═════ Materials provided ═════

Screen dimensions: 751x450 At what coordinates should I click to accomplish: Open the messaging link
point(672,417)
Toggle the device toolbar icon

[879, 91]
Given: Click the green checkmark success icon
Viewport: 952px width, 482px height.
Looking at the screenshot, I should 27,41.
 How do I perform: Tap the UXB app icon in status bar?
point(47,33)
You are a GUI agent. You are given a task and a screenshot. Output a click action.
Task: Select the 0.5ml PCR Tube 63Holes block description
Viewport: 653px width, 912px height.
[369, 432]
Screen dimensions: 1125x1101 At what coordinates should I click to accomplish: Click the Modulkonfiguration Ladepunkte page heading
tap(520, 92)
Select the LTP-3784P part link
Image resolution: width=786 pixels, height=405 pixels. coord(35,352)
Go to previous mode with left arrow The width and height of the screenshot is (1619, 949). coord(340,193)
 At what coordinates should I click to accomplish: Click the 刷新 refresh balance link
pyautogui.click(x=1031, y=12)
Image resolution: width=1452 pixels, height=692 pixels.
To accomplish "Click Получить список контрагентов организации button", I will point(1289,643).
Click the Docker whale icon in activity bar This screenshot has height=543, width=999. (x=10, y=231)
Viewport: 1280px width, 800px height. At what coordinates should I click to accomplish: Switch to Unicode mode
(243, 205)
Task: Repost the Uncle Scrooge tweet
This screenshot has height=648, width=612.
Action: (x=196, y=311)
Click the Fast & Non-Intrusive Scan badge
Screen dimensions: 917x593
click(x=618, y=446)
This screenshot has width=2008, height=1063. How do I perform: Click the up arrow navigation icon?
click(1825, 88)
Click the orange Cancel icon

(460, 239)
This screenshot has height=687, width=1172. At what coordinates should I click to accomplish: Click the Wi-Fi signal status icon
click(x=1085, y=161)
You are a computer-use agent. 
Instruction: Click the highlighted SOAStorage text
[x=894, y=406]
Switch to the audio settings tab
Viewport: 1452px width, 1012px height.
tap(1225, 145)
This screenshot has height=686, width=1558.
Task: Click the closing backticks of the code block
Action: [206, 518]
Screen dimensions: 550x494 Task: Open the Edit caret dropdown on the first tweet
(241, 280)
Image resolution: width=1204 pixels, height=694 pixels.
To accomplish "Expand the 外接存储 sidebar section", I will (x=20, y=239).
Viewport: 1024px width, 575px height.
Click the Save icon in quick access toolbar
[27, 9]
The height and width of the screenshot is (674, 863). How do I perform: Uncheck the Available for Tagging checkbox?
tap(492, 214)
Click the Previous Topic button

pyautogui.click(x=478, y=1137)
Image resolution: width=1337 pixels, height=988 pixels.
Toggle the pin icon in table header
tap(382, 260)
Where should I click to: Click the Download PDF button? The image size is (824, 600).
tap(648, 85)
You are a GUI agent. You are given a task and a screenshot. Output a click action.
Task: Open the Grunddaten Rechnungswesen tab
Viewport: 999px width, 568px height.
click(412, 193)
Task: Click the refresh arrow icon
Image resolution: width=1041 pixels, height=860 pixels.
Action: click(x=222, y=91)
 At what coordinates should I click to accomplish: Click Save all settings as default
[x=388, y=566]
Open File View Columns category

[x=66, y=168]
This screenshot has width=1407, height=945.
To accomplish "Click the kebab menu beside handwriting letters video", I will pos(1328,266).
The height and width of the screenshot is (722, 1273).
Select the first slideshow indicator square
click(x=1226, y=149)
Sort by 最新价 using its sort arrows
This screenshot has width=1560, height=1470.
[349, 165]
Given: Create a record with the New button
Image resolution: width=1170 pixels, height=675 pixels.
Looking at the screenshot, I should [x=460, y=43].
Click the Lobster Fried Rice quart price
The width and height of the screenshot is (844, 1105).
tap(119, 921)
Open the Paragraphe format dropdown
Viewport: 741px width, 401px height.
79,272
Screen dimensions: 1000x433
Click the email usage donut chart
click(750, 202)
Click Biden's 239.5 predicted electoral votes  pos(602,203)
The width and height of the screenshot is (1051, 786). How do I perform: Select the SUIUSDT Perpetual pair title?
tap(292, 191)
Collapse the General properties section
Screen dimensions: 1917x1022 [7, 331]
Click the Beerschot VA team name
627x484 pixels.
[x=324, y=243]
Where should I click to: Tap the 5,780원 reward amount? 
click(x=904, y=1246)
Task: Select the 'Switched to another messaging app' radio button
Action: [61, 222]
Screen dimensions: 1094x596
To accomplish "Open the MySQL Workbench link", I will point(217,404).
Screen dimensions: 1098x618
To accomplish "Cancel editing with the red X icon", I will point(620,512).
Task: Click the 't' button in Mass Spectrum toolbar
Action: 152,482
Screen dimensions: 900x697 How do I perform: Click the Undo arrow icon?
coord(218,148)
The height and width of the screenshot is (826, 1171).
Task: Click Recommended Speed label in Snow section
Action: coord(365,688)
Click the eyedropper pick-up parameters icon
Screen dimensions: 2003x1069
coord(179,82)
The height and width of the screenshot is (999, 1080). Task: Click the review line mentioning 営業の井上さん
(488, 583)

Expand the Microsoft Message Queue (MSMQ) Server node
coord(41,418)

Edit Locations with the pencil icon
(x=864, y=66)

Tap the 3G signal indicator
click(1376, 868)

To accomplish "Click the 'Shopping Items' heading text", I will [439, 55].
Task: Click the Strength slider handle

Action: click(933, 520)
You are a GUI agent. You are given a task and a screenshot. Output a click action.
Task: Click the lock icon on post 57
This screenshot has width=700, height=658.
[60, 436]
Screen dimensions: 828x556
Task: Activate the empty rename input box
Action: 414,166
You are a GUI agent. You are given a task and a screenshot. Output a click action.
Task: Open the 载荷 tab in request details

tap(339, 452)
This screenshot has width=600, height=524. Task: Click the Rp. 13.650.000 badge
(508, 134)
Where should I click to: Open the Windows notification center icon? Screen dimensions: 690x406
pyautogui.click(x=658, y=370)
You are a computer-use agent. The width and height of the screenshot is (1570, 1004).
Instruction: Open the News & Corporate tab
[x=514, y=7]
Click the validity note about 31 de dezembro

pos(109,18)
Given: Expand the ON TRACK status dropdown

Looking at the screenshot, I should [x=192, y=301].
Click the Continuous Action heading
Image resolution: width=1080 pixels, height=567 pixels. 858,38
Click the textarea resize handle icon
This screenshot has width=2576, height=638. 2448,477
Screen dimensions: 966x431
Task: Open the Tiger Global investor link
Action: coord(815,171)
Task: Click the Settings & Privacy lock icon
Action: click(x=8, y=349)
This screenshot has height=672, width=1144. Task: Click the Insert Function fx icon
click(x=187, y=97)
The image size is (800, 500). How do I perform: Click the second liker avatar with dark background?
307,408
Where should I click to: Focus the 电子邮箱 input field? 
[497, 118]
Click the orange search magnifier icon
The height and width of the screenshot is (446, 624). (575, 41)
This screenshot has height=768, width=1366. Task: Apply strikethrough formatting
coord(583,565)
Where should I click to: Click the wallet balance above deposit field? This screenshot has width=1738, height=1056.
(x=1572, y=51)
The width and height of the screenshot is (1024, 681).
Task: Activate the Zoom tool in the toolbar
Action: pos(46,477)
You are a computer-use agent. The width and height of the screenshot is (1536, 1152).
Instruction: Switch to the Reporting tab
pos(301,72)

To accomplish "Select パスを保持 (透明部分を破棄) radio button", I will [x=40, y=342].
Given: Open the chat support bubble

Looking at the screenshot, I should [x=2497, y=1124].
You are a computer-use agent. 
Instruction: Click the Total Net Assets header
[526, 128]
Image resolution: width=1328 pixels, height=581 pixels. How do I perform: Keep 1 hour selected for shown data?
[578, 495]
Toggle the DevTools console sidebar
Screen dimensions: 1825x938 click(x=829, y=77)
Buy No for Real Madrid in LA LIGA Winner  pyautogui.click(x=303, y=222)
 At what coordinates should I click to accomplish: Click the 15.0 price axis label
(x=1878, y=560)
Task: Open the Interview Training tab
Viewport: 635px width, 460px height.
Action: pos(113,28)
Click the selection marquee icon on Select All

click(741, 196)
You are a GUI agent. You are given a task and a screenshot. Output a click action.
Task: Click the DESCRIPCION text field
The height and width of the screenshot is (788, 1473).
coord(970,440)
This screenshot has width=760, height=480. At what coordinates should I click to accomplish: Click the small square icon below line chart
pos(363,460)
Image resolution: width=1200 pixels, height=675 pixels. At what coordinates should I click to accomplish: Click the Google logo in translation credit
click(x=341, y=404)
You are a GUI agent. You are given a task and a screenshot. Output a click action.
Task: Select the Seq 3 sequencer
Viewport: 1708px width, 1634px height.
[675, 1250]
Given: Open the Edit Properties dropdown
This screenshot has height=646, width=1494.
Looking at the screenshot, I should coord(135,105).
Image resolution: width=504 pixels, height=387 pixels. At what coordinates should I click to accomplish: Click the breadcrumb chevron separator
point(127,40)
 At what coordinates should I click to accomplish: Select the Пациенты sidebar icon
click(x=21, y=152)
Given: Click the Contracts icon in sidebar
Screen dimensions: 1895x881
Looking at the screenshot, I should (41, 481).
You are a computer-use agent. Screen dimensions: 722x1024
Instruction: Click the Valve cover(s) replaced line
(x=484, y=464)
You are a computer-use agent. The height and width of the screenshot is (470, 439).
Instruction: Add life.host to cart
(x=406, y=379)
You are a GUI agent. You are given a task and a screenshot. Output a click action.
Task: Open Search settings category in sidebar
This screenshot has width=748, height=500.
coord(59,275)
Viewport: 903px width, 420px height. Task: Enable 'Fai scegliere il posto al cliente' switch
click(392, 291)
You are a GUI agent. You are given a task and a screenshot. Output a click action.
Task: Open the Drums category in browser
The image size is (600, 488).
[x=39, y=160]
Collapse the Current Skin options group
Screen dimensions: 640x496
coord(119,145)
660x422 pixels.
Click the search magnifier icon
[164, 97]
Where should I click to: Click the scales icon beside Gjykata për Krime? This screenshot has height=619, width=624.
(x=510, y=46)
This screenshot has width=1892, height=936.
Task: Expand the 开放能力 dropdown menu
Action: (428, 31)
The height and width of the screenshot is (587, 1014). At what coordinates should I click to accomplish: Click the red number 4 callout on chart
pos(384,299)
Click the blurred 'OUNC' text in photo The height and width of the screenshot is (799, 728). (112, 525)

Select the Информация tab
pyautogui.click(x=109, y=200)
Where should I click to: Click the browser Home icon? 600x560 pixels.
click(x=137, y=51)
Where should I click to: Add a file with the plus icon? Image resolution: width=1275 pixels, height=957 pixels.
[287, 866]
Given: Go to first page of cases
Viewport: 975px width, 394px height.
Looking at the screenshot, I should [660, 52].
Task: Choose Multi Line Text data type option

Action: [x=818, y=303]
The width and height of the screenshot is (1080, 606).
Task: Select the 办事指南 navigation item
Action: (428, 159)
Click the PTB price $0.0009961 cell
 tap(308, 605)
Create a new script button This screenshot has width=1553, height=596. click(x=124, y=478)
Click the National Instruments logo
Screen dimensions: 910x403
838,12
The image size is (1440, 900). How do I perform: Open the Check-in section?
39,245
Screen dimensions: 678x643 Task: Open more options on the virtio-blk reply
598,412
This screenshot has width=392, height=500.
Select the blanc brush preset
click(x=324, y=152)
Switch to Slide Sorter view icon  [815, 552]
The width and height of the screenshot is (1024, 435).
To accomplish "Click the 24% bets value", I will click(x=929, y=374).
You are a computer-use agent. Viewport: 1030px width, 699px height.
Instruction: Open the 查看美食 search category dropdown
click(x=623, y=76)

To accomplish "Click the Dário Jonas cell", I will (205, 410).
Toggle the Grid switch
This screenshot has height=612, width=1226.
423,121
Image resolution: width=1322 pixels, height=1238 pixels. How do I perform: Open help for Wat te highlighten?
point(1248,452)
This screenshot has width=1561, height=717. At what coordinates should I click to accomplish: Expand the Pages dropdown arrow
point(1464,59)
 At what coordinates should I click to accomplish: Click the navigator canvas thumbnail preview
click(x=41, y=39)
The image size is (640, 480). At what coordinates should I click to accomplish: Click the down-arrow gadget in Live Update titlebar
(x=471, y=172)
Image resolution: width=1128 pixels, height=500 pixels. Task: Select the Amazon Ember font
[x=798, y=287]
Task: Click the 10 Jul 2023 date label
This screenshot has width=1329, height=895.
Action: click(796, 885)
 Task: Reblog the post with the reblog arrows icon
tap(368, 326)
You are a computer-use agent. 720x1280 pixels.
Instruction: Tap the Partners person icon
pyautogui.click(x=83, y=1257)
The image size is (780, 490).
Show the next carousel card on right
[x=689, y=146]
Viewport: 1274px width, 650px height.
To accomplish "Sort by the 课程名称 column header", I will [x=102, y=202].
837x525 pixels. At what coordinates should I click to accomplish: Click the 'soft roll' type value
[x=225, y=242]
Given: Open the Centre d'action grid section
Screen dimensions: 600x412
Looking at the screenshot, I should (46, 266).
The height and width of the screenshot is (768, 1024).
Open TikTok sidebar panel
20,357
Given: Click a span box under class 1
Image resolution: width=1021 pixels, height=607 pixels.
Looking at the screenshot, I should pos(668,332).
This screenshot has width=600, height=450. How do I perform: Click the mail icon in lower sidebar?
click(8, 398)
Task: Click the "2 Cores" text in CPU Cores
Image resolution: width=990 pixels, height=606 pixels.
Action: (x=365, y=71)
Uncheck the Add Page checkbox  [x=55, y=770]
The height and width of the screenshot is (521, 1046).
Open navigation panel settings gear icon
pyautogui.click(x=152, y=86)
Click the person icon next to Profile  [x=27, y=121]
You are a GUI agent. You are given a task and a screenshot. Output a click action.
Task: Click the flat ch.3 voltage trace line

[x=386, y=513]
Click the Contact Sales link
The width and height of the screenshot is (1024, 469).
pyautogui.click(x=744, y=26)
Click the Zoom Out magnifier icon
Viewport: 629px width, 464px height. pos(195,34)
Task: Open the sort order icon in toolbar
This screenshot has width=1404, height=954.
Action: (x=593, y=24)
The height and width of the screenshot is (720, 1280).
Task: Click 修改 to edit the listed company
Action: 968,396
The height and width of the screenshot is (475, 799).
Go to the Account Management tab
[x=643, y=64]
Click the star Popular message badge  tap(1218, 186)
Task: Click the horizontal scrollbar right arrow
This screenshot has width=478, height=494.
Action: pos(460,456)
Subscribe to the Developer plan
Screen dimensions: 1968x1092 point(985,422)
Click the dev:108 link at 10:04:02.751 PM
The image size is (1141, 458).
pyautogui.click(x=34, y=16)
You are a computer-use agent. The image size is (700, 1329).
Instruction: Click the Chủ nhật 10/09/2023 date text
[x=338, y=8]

═════

Goal of the exercise: The expected answer is a copy of each line above containing "computer".

Result:
You are a computer-use agent. 
You are a computer-use agent. The width and height of the screenshot is (1570, 1004).
You are a computer-use agent. The width and height of the screenshot is (1536, 1152).
You are a computer-use agent. 
You are a computer-use agent. Screen dimensions: 722x1024
You are a computer-use agent. The height and width of the screenshot is (470, 439).
You are a computer-use agent. Viewport: 1030px width, 699px height.
You are a computer-use agent. 720x1280 pixels.
You are a computer-use agent. The image size is (700, 1329).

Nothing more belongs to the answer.